Back Midas Rome Roody Rootana
  Midas DAQ System, Page 91 of 142  Not logged in ELOG logo
ID Datedown Author Topic Subject
  1036   02 Nov 2014 Stefan RittForumRunning a frontend on Arduino Yun
> With the correct definition, you should get a compile error (type mismatch).
> 
> With the wrong current definition, you should have gotten a warning about "use of uninitialized variable 'data'", but some compilers with some settings do not generate this warning.

I redefined the definition of the bk_create function to contain a void **pdate pointer, but that did not really help. Now I get a compiler error:

"Incompatible pointer type passing 'DWORD **' to parameter of type 'void **', so I need an explicit cast each time

bk_create(... (void **)&pdata);

But I think this is better than what we had before so I leave it. Please note that all front-ends using bk_create need to be modified accordingly to suppress this warning.

/Stefan
  1035   24 Oct 2014 Konstantin OlchanskiForumRunning a frontend on Arduino Yun
> INT read_event(char *pevent, INT off)
> {
>   WORD *data;
>   bk_create(pevent, "TEM0", TID_WORD, data); // <= we are dieing at this line
> }

The declaration of bk_create() in midas.h is wrong:

void EXPRT bk_create(void *pbh, const char *name, WORD type, void *pdata);
should be
void EXPRT bk_create(void *pbh, const char *name, WORD type, void **pdata);

Notice the extra "*" in "void**pdata" to indicate that it takes a pointer to the pointer to the data.

With the correct definition, you should get a compile error (type mismatch).

With the wrong current definition, you should have gotten a warning about "use of uninitialized variable 'data'", but some compilers with some settings do not generate this warning.

As it is, without looking at an example (highly recommended) and reading documentation (do we even have a "frontend writing guide"?!?) you have
no way to tell if you should pass "data" or "&data" to bk_create().

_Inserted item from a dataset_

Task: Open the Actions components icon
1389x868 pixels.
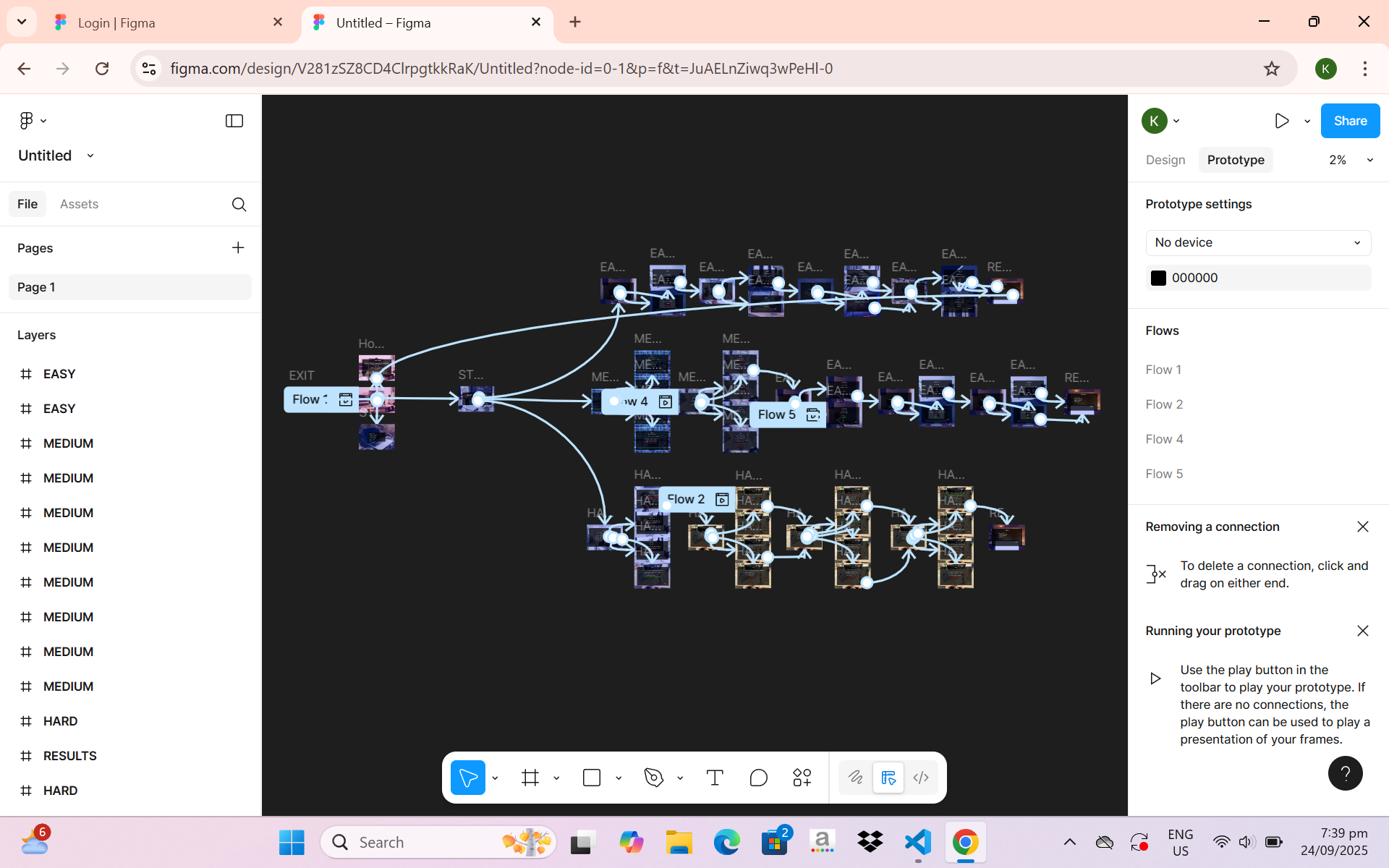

Thank you for reporting this problem.

P.S. As for running on Arduino, for slow controls type application, any CPU and network speed should be okey,
but memory use is always a concern, so please speak up if you run into problems. We routinely run MIDAS frontends
on linux machines with 512M and 128M RAM (1GHz CPU, 100 and 1000 M/s ethernet).

K.O.
  1034   24 Oct 2014 Stefan RittForumRunning a frontend on Arduino Yun
> Hello,
> 
> I'm currently trying to create a midas bank for basic temperature reading from the Arduino Yun, but when creating a bank the frontend crashed with a segfault, my
> code currently looks like this:
> 
> INT read_event(char *pevent, INT off)
> {
>   WORD *data;
>   //printf("before init\n");
>   bk_init(pevent);
>   //printf("after init\n");
>   bk_create(pevent, "TEM0", TID_WORD, data); // <= we are dieing at this line
>   //printf("after create\n");
> 
>   bk_close(pevent, data);
> 
>   return bk_size(pevent);
> }
> 
> Does anyone have an Idea how to tackle this problem down? running a debugger is a little bit tricky on a this processor..
> 
> Thanks!

Two bugs:

bk_create(pevent, "TEMO0", TID_WORD, &data);

note the "&" in front of data. Then you have to increment the pointer for each byte you add to the bank:

  *data = <temp>;
  data++;
  bk_close(pevent, data);

this way the bk_close() function know how much data you added to the bank.

Cheers,
Stefan
  1033   24 Oct 2014 Clemens SauerzopfForumRunning a frontend on Arduino Yun
Hello,

I'm currently trying to create a midas bank for basic temperature reading from the Arduino Yun, but when creating a bank the frontend crashed with a segfault, my
code currently looks like this:

INT read_event(char *pevent, INT off)
{
  WORD *data;
  //printf("before init\n");
  bk_init(pevent);
  //printf("after init\n");
  bk_create(pevent, "TEM0", TID_WORD, data); // <= we are dieing at this line
  //printf("after create\n");

  bk_close(pevent, data);

  return bk_size(pevent);
}

Does anyone have an Idea how to tackle this problem down? running a debugger is a little bit tricky on a this processor..

Thanks!
  1032   16 Oct 2014 Stefan RittBug ReportHostile network scans against MIDAS RPC ports
> Sometimes we have very small MIDAS installations, i.e. just one machine by itself, and such setups should be secure/secured easily -
> too much work to setup an external firewall box just for one machine and OS-level firewall rules sometimes conflict
> with some OS services (i.e. NIS) (I am still waiting for the "NIS to LDAP migration for dummies" guide).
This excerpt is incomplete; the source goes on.